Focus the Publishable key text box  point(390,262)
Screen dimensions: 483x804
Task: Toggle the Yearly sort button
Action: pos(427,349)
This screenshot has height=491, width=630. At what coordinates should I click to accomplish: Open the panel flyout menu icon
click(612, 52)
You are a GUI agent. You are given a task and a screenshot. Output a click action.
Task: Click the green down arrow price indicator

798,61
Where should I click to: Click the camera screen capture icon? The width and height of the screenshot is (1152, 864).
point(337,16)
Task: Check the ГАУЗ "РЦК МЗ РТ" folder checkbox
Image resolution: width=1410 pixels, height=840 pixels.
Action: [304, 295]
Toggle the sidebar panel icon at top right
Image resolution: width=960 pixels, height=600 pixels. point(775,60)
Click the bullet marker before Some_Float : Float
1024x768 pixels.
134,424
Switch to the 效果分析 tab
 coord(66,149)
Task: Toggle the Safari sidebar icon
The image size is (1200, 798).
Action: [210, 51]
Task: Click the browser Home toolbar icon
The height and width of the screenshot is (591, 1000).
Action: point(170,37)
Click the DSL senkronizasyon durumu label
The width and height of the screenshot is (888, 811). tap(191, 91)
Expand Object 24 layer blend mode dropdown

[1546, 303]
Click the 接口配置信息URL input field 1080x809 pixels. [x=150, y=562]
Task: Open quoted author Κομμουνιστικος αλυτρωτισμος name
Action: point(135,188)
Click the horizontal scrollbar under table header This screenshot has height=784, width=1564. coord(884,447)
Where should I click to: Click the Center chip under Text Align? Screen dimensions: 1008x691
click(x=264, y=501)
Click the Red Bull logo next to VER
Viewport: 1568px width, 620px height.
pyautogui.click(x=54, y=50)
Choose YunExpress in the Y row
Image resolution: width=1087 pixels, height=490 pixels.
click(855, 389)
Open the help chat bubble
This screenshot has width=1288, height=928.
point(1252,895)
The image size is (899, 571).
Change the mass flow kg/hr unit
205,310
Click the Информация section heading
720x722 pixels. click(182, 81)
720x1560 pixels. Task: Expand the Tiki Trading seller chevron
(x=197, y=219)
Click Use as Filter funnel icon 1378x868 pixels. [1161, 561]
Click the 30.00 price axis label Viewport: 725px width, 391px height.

OBJECTIVE
Convert all of the records above into a numbered list, leaving out the blank lines.

OUTPUT FOR THIS TASK
1. Focus the Publishable key text box  point(390,262)
2. Screen dimensions: 483x804
3. Task: Toggle the Yearly sort button
4. Action: pos(427,349)
5. This screenshot has height=491, width=630. At what coordinates should I click to accomplish: Open the panel flyout menu icon
6. click(612, 52)
7. You are a GUI agent. You are given a task and a screenshot. Output a click action.
8. Task: Click the green down arrow price indicator
9. 798,61
10. Where should I click to: Click the camera screen capture icon? The width and height of the screenshot is (1152, 864).
11. point(337,16)
12. Task: Check the ГАУЗ "РЦК МЗ РТ" folder checkbox
13. Image resolution: width=1410 pixels, height=840 pixels.
14. Action: [304, 295]
15. Toggle the sidebar panel icon at top right
16. Image resolution: width=960 pixels, height=600 pixels. point(775,60)
17. Click the bullet marker before Some_Float : Float
18. 1024x768 pixels.
19. 134,424
20. Switch to the 效果分析 tab
21.  coord(66,149)
22. Task: Toggle the Safari sidebar icon
23. The image size is (1200, 798).
24. Action: [210, 51]
25. Task: Click the browser Home toolbar icon
26. The height and width of the screenshot is (591, 1000).
27. Action: point(170,37)
28. Click the DSL senkronizasyon durumu label
29. The width and height of the screenshot is (888, 811). tap(191, 91)
30. Expand Object 24 layer blend mode dropdown
31. [1546, 303]
32. Click the 接口配置信息URL input field 1080x809 pixels. [x=150, y=562]
33. Task: Open quoted author Κομμουνιστικος αλυτρωτισμος name
34. Action: point(135,188)
35. Click the horizontal scrollbar under table header This screenshot has height=784, width=1564. coord(884,447)
36. Where should I click to: Click the Center chip under Text Align? Screen dimensions: 1008x691
37. click(x=264, y=501)
38. Click the Red Bull logo next to VER
39. Viewport: 1568px width, 620px height.
40. pyautogui.click(x=54, y=50)
41. Choose YunExpress in the Y row
42. Image resolution: width=1087 pixels, height=490 pixels.
43. click(855, 389)
44. Open the help chat bubble
45. This screenshot has width=1288, height=928.
46. point(1252,895)
47. The image size is (899, 571).
48. Change the mass flow kg/hr unit
49. 205,310
50. Click the Информация section heading
51. 720x722 pixels. click(182, 81)
52. 720x1560 pixels. Task: Expand the Tiki Trading seller chevron
53. (x=197, y=219)
54. Click Use as Filter funnel icon 1378x868 pixels. [1161, 561]
55. Click the 30.00 price axis label Viewport: 725px width, 391px height.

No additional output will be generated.